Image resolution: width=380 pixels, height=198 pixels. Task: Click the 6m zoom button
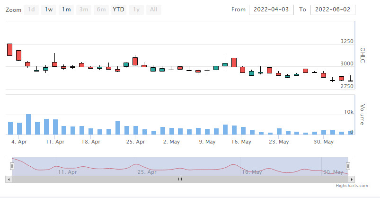click(x=101, y=9)
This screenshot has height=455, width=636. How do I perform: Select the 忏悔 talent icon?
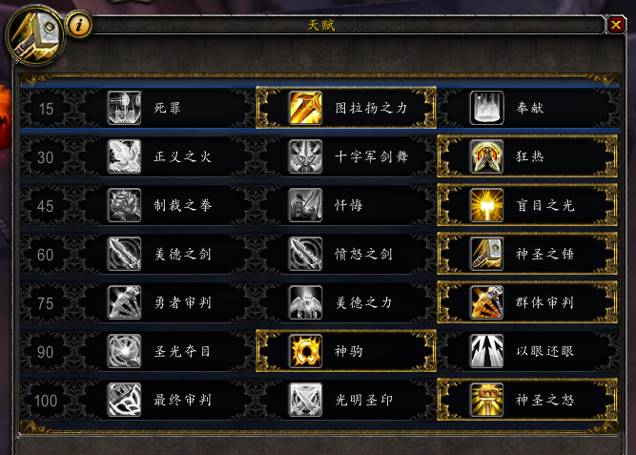[x=305, y=205]
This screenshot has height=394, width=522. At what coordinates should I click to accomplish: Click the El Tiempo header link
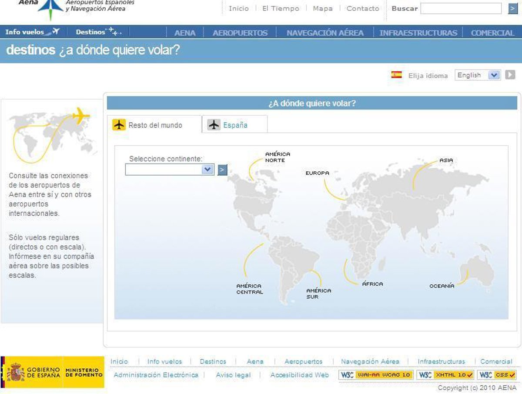(x=281, y=8)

^^^^^^^^^^^^^^^^

• Set problem
Can you print every one of the lines above word for word, without the pictures?

• Answer for this exercise
Image resolution: width=380 pixels, height=198 pixels. Task: Click the 6m zoom button
click(x=101, y=9)
This screenshot has height=455, width=636. How do I perform: Select the 忏悔 talent icon?
[x=305, y=205]
This screenshot has height=394, width=522. At what coordinates should I click to accomplish: Click the El Tiempo header link
(x=281, y=8)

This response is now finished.